━━━━━ Source passage

Week 10: Cyberpunk Bodies

Text: Meat Puppets or Robopaths? Cyberpunk and the Question of Embodiment
Centering on the novels Antibodies, by David J. Skal, and Neuromancer, by William Gibson, Thomas Foster digs into the nature of cyborg and cyberpunk identity, confronting the limiting dualities that stand in the way.
He first digs into the necessary background information on cyberpunk including its commodification and the perhaps somewhat typically 'punk' attitude of Gibson that 'As soon as the label is there, it's gone.'
He then moves on to the cyborg in a racialized context, examining the Marvel comic Deathlok. In selectively quoting W.E.B. Du Bois, Deathlok, so it seems, has defined himself in terms of 'multiple forms of hybridity, without transforming one form into a metaphor of another, racial identity as a metaphor for the cyborg, for example.'
He then moves on to the 'meat' of his argument, if you'll excuse the pun. Here, he digs into [sorry, I don't know what's up with me and digging tonight] gender, fetishism, and cultural identity. In Neuromancer, gender in particular (according to Foster) may find a way out of its limitations, whereas Antibodies takes a much more reactionary stance on the cyborg

Film: Blade Runner
Blade Runner is set in the inconceivably distant future of the 21st century, when advanced cybernetic robots known as 'replicants' have become illegal on planet Earth. The blade runner Deckard is informed of several replicants that (who?) are to be 'retired,' a euphemism that makes it sound a lot less violent than it actually is. The strongest among these, Roy, wishes to quite literally meet his maker, and for this he requests the help of one of the Tyrell Corporation's (makers of replicants) genetic designers, J.F. Sebastian, who has in the meantime met the replicant Pris. Leon, another replicant, is being pursued by Deckard. Deckard meets a replicant, Rachel, who (that?) does not know she (it?) is a replicant; it is Rachel who saves him from having his eyes gouged out by Leon. This incident occurs directly after Deckard 'retires' a replicant working (nude) at a sleazy bar. In the end Pris is also 'retired,' but Roy, who drives Deckard into the position of merely trying to survive, attempts thereby to instill empathy before finally succumbing to the end of his predetermined four year lifespan. Deckard hereupon announces his retirement, which is to say, that he's got no intention to 'retire' Rachel, with whom he flees in the end to who-knows-where.

━━━━━━━━━━
━━━━━ Supplied information

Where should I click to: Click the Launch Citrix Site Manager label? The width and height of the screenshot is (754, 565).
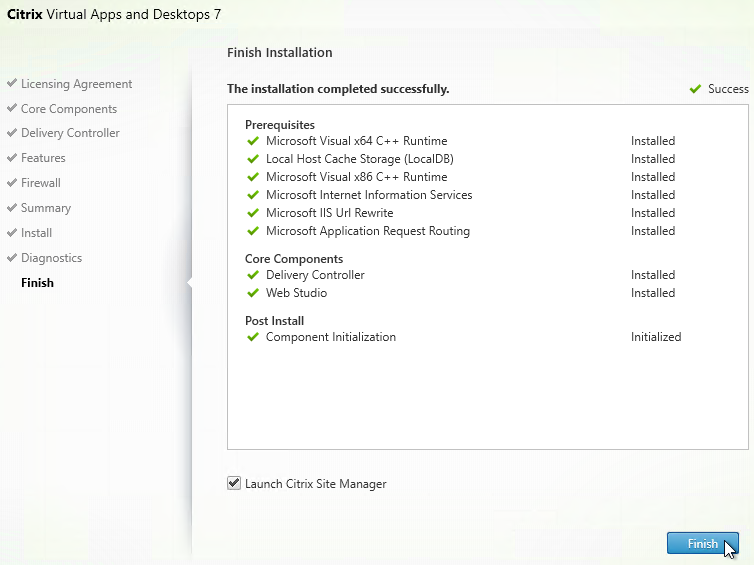(x=315, y=484)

━━━━━━━━━━

## Work order A
In the Cyberpunk Bodies notes, which comic does Foster examine when discussing the cyborg in a racialized context?
## Work order B
Repeat the Cyberpunk Bodies notes word for word, starting at "Week 10: Cyberpunk" and ending at "in the way.".
## Work order C
Name every replicant that the Cyberpunk Bodies notes identify by name in the Blade Runner summary.
The data has no connection to the Cyberpunk Bodies notes.

## Exercise solution A
The Marvel comic Deathlok.

## Exercise solution B
Week 10: Cyberpunk Bodies

Text: Meat Puppets or Robopaths? Cyberpunk and the Question of Embodiment
Centering on the novels Antibodies, by David J. Skal, and Neuromancer, by William Gibson, Thomas Foster digs into the nature of cyborg and cyberpunk identity, confronting the limiting dualities that stand in the way.

## Exercise solution C
Roy, Pris, Leon, Rachel